Wallace Huang, dikenal sebagai Mafia Iblis yang tanpa memberi ampun kepada musuh atau orang yang telah menyinggungnya. Celine Lin, yang diam-diam telah mencintai Wallace selama beberapa tahun. Namun ia tidak pernah mengungkapnya.
Persahabatannya dengan Mark Huang, yang adalah keponakan Wallace, membuatnya bertemu kembali dengan pria yang dia cintai setelah lima tahun berlalu. Akan tetapi, Wallace tidak mengenal gadis itu sama sekali.
Wallace yang membenci Celina akibat kejadian yang menimpa Mark sehingga berniat membunuh gadis malang tersebut.
Namun, karena sebuah alasan Wallace menikahi Celine. pernikahan tersebut membuat Celine semakin menderita dan terjebak semakin dalam akibat ulah pihak keluarga suaminya.
Akankah Wallace mencintai Celine yang telah menyimpan perasaan selama lima tahun?

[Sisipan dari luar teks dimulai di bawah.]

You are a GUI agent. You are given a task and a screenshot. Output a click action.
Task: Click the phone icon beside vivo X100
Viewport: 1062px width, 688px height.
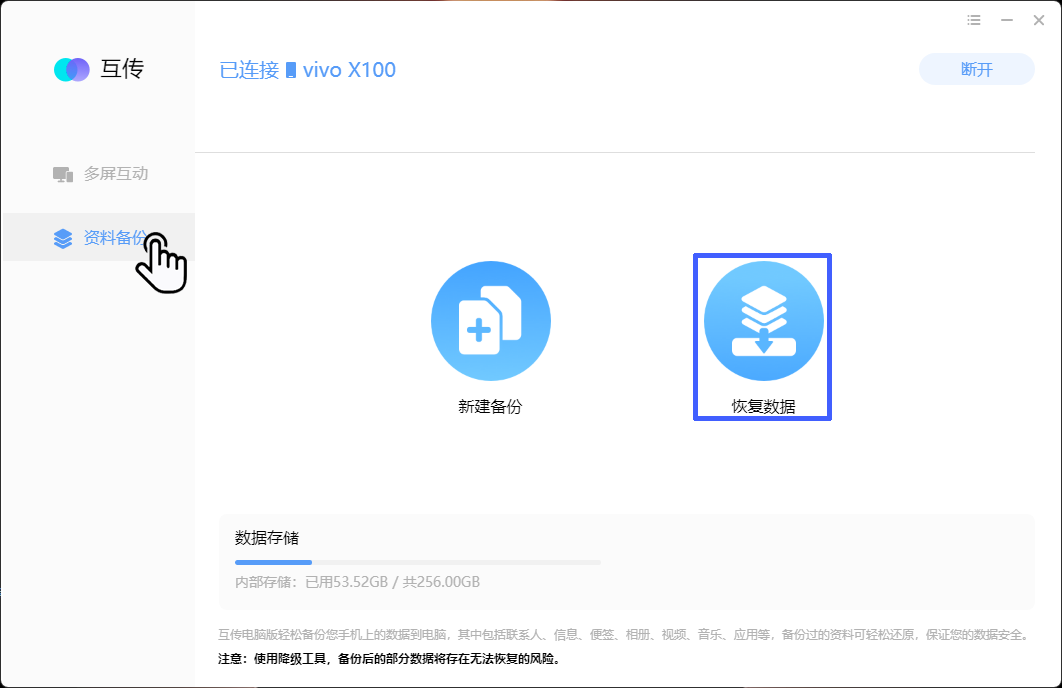pos(291,70)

Berada di antara pihak keluarga besar dan istri, Siapa yang akan menjadi pilihan Wallace?
Karya ini diterbitkan atas izin NovelToon linda huang, isi konten hanyalah pandangan pribadi pembuatnya, tidak mewakili NovelToon sendiri
Bab 26
"Dia mencintai orang lain, tapi kau masih peduli padanya?" tanya Wallace pelan, ia menoleh ke arah Mark.
"Mencintai tidak semestinya memiliki," ujarnya dengan nada getir. "Celine adalah tipe wanita yang setia pada cinta. Walau pria itu tidak tahu perasaannya, tapi dia tetap menjaga perasaan itu dalam diamnya. Dan mungkin saja… Celine akan memilih melupakan pria itu."
Wallace terdiam, hatinya terasa menegang. "Dia akan melupakan pria itu setelah mencintainya selama bertahun-tahun?" tanyanya dengan suara bergetar, mengingat kembali ucapan Celine sebelumnya saat bersama Mark di halaman rumah.
"Iya," jawab Mark sambil mengangguk pelan. Wajahnya terlihat sedih. "Mungkin sudah terlalu lama dia memendam perasaan itu sendirian. Celine mengatakan dia tidak berharap cintanya dibalas. Dia sadar dengan latar belakangnya dan kondisinya sehingga tidak berani mencintai dan merasa tidak layak dicintai. Tidak tahu apa sebabnya dia berpikir seperti itu. Padahal… Celine adalah gadis yang baik. Siapa pun yang bisa memilikinya adalah pria yang paling beruntung."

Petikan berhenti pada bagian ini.